Ghost Ranch has a long and varied history beginning in 1766 when it was part of a land grant awarded by the Spanish king to Captain Pedro Martin Serrano. Over the years, it changed hands many times, including once when the deed was lost in a poker game. It is currently a Presbyterian education and retreat center, but is famous because artist Georgia O'Keeffe had a home there. It is open to the public as a historical site and for hiking.
We decided to take the most popular Chimney Rock trail. The scenery is fabulous.
And just keeps getting better as you climb.
O' Keeffe was inspired by the colorful landscape.
Chimney Rock can be seen from the road, but it's fun to get up in the hills for a different view.
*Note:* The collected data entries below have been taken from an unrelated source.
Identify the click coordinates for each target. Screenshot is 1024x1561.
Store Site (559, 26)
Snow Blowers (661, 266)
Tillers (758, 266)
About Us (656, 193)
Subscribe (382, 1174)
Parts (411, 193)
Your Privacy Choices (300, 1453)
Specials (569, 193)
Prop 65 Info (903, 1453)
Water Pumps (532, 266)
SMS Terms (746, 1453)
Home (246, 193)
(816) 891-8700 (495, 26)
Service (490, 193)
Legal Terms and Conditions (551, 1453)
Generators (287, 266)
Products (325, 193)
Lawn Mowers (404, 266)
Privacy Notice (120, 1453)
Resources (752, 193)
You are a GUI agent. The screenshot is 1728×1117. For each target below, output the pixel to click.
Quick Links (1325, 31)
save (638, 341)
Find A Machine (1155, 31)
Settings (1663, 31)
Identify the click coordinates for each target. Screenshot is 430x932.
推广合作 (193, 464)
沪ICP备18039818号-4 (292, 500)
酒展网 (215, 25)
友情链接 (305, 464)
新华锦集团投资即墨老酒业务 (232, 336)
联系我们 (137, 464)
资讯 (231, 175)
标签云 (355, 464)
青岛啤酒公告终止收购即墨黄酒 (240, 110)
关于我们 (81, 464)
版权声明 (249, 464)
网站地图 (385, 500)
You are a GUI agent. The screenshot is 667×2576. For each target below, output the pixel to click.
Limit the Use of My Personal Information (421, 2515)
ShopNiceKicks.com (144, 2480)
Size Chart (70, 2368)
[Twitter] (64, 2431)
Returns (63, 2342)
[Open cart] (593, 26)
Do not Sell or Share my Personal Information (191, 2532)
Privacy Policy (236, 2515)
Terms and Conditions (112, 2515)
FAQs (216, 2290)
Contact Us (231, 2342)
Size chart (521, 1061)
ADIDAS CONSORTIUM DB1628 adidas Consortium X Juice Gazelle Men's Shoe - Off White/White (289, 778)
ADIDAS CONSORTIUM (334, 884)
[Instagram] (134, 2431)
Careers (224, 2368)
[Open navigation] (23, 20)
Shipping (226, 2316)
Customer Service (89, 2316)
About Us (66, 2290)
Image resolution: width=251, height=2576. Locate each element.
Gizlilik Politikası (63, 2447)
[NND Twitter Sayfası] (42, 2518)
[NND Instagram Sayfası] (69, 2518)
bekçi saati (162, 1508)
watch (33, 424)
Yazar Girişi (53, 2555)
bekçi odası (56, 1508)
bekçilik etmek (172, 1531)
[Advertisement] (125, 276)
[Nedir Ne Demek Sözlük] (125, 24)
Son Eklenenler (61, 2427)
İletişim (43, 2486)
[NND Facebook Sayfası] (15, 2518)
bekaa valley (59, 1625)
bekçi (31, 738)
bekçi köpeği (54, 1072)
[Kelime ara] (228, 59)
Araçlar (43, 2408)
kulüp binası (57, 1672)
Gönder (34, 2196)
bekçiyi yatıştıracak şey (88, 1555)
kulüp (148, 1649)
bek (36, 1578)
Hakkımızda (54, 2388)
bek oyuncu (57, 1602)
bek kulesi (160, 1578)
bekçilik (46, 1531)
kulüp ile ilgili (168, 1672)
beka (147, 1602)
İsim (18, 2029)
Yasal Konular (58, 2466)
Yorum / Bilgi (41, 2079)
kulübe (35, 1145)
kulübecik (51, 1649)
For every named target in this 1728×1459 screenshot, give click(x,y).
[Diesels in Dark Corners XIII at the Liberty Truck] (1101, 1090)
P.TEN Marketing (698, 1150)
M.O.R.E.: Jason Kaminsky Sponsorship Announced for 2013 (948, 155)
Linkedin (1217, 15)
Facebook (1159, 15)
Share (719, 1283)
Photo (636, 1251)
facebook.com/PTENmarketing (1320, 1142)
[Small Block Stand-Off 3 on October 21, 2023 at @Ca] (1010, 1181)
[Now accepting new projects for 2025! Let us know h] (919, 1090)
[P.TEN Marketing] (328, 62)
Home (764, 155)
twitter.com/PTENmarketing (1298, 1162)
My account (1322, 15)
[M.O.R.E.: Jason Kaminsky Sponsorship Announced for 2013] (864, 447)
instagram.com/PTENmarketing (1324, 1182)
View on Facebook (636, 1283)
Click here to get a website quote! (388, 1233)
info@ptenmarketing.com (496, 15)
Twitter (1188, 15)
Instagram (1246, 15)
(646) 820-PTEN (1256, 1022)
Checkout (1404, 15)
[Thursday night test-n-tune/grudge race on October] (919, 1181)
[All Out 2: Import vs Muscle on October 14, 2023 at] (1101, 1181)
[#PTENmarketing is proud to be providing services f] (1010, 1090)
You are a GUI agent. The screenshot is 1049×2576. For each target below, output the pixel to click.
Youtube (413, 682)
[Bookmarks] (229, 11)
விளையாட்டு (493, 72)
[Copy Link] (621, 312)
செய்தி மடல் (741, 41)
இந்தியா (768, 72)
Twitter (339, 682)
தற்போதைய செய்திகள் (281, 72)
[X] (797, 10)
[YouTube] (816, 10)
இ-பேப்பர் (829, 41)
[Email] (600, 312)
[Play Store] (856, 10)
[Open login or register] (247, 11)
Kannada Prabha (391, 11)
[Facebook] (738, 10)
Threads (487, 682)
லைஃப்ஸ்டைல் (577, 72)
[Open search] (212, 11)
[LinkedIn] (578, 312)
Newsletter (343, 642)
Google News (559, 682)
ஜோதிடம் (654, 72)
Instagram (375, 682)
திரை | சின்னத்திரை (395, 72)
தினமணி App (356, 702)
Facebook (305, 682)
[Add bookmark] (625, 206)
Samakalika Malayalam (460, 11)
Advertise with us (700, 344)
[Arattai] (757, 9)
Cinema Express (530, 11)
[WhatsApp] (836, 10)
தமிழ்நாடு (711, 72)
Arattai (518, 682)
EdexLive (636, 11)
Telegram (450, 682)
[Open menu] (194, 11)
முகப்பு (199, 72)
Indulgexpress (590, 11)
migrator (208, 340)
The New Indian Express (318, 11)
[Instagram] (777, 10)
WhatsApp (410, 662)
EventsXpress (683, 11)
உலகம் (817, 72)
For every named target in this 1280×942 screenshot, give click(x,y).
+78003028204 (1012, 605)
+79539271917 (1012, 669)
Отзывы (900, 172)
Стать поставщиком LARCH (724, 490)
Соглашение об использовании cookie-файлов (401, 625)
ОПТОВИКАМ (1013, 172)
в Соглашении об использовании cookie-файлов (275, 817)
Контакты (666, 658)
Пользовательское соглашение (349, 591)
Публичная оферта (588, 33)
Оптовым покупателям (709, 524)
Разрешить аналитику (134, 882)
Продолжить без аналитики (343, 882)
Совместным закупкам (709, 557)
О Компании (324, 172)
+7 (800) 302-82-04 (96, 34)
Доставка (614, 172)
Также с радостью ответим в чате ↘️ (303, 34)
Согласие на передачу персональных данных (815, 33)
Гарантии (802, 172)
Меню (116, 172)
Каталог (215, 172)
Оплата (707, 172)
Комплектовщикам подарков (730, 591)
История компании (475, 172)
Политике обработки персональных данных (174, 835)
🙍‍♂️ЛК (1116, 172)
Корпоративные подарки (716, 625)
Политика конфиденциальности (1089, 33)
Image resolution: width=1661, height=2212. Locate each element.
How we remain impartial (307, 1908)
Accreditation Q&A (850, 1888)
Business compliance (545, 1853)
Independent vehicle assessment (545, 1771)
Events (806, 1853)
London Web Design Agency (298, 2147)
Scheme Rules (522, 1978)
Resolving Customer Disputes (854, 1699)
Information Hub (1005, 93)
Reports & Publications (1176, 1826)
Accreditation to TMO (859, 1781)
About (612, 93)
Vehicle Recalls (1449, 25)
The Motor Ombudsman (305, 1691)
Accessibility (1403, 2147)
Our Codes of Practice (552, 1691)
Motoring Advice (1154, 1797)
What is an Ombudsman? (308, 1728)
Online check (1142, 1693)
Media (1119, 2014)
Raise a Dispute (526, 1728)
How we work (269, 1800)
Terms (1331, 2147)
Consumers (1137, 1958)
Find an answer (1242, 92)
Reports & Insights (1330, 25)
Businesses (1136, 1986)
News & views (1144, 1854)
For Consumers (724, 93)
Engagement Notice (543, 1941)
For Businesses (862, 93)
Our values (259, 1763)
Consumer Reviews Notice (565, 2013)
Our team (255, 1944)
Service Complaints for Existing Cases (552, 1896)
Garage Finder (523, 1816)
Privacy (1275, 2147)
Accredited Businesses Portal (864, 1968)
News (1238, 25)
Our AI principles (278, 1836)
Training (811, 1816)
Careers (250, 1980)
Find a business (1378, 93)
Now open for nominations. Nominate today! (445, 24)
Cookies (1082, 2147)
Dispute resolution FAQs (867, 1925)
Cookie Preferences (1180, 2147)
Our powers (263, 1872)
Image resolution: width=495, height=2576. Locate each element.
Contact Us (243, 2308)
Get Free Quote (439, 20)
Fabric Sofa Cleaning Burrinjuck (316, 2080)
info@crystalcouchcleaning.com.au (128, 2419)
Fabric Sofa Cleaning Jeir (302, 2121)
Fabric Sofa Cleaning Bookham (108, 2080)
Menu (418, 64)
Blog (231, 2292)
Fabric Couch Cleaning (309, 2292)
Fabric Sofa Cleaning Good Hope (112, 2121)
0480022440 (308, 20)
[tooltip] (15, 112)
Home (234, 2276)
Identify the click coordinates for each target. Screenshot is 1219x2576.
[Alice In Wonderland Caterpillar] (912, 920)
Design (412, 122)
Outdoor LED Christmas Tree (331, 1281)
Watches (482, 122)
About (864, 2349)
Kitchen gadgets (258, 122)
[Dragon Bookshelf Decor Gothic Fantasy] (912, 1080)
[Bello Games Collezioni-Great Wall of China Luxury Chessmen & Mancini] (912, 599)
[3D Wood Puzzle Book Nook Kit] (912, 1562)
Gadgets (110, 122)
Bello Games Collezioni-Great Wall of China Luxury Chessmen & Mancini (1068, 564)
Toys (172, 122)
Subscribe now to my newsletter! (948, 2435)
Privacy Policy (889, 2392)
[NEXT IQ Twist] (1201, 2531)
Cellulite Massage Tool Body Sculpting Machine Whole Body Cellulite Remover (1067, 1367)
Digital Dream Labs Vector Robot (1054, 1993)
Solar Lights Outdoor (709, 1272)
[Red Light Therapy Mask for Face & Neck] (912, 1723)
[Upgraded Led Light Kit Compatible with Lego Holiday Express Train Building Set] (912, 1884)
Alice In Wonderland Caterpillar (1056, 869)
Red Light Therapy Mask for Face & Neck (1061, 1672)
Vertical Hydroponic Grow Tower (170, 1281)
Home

Next we stopped in the trading post for an ice cream and to look around. This struck me as funny.
Here's a closeup of the sign in case you missed it.
We also went partway up Box Canyon trail. On the way to the trailhead, we passed this modern day hogan or maybe it's a yurt.
We came across this older hogan farther up the trail. I don't think anybody uses it.
This log cabin sure looks realistic, but it was built for the movie City Slickers. Now I'll have to rent the movie and watch for it.
We had a lovely day at Ghost Ranch and, no, we didn't see any ghosts.
Funny story. I took this picture of a very elusive horse out the RV window.
She was loose in and around the campground the whole five days we were there. Every once in awhile, the rangers would make an effort to catch her, but she just kept moving. It was pretty entertaining to watch.